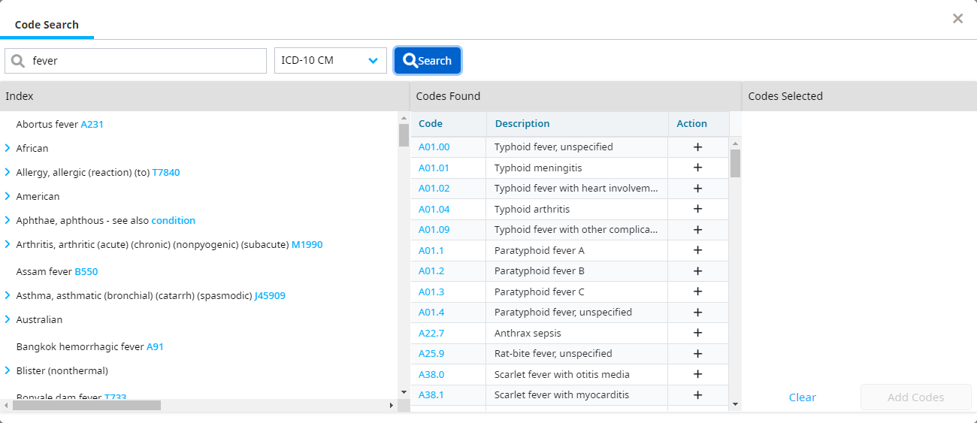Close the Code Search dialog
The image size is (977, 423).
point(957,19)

=-=-=-=-=

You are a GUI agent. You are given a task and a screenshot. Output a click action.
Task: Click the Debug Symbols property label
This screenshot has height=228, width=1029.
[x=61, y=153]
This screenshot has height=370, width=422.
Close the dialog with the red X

=-=-=-=-=

### EXERCISE BRIEF
Please transcribe exactly the lines above from the line that has "Task: Click the Debug Symbols property label" up to and including the line that has "Close the dialog with the red X"; no other line belongs in the answer.

### RESPONSE AREA
Task: Click the Debug Symbols property label
This screenshot has height=228, width=1029.
[x=61, y=153]
This screenshot has height=370, width=422.
Close the dialog with the red X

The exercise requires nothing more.